WORK TO BE COMPLETED – From the line that contains "You are a GUI" down to the last line of the entries, please return everything exactly, except the pictures.

____________________

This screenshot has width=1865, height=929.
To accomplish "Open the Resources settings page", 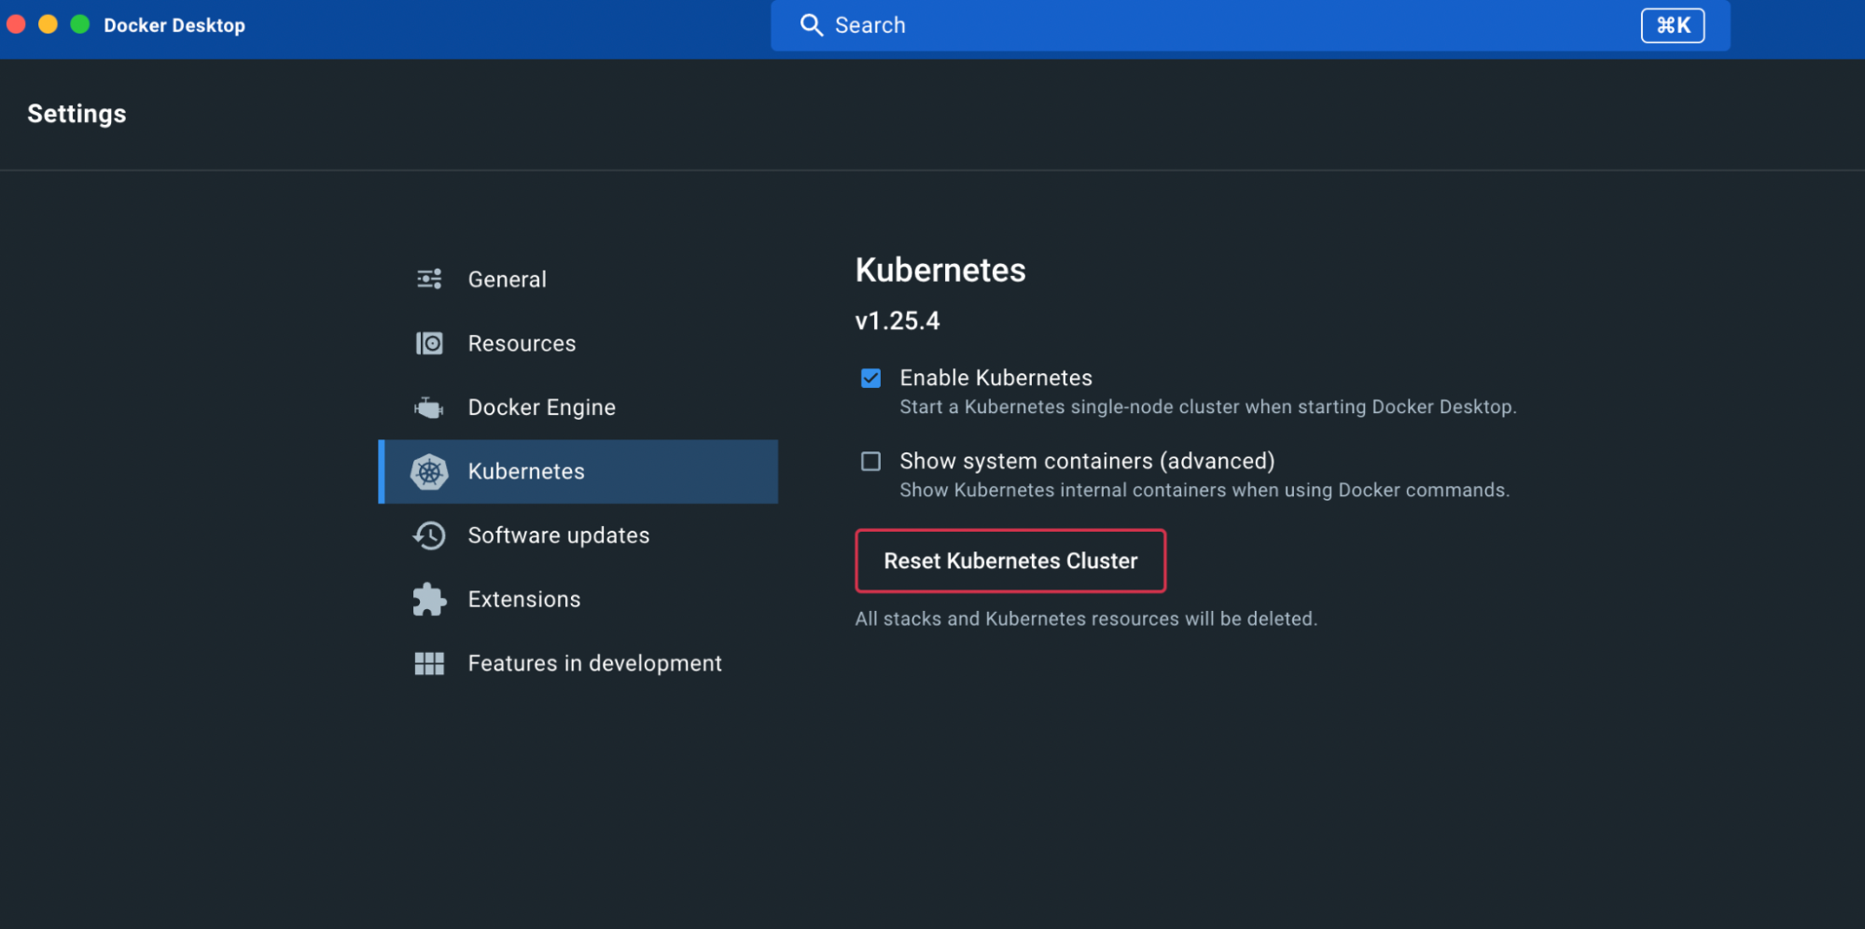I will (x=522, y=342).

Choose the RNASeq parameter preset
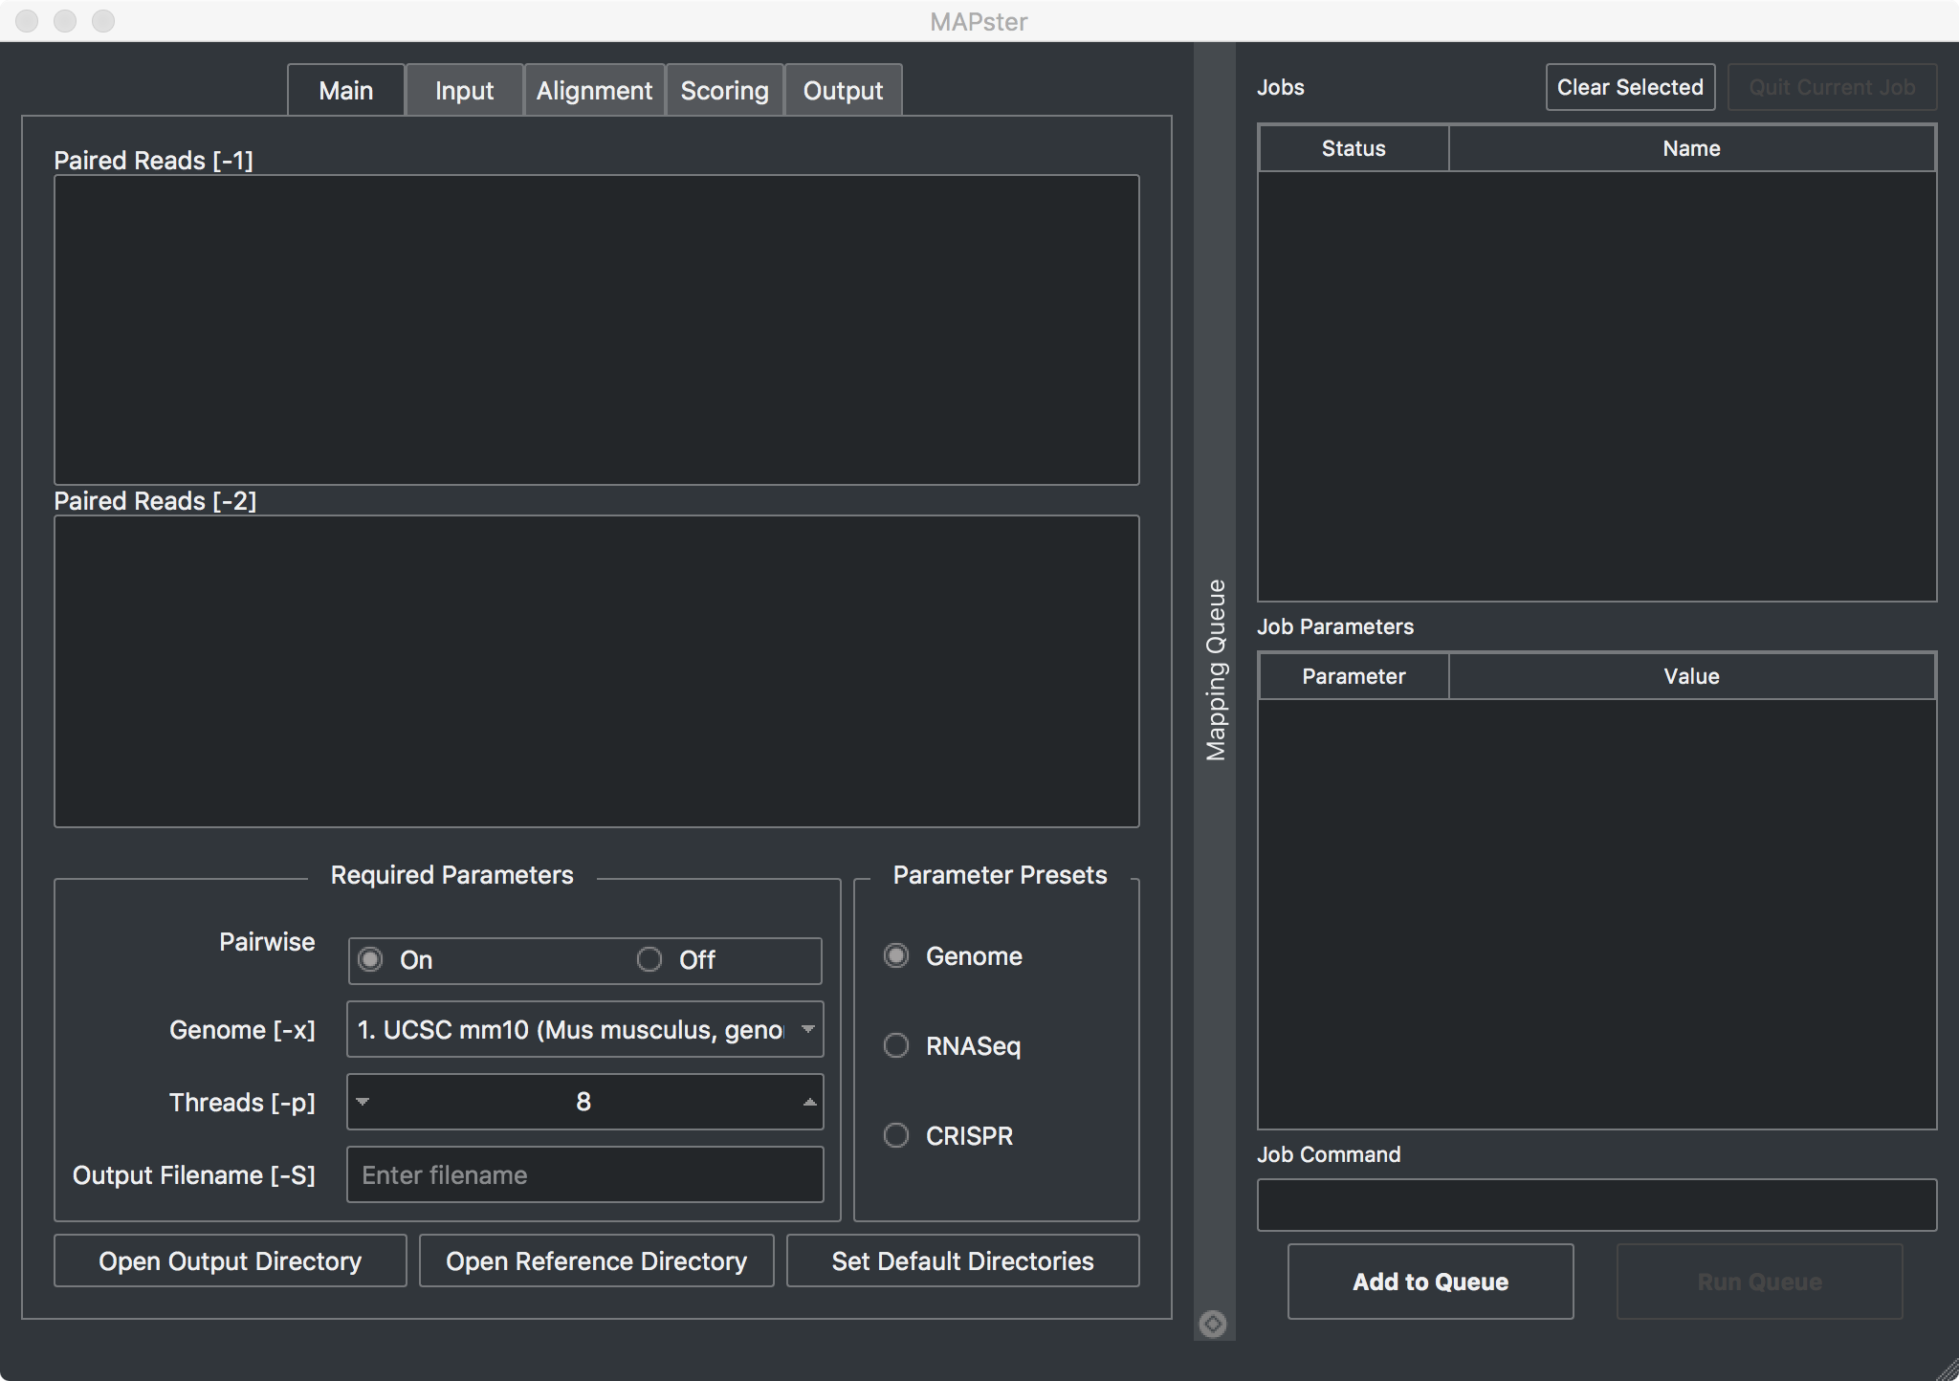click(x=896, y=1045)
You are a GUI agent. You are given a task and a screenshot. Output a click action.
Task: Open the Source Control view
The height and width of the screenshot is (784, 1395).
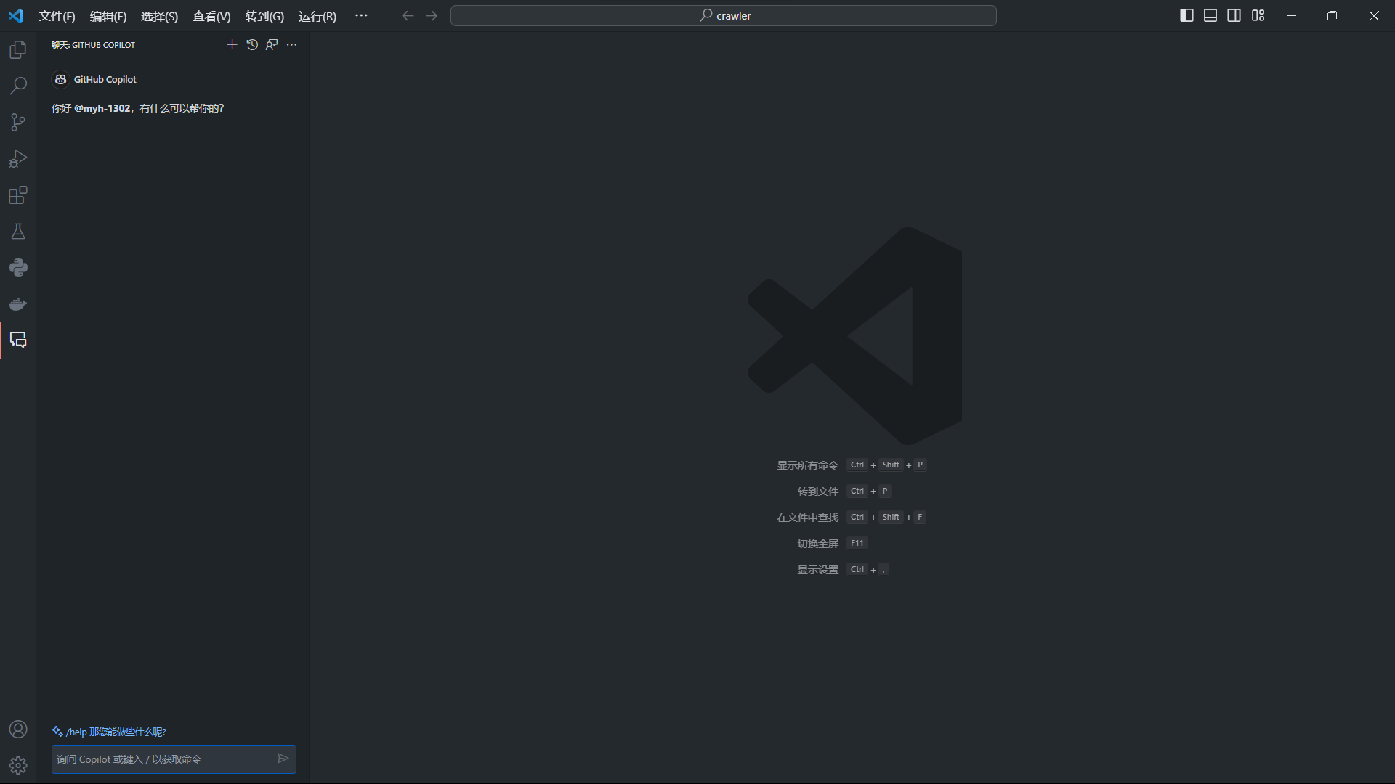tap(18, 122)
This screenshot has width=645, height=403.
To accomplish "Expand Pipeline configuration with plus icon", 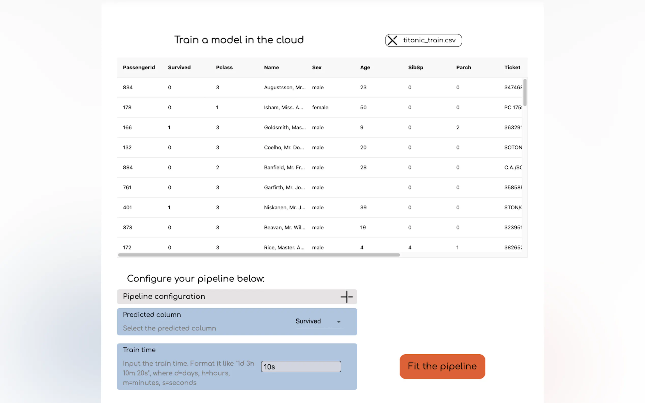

____________________

RESULT –
You are a GUI agent. You are given a task and a screenshot. Output a click action.
Task: Open the Source Control view
The height and width of the screenshot is (784, 1395).
tap(18, 122)
This screenshot has width=645, height=403.
To accomplish "Expand Pipeline configuration with plus icon", 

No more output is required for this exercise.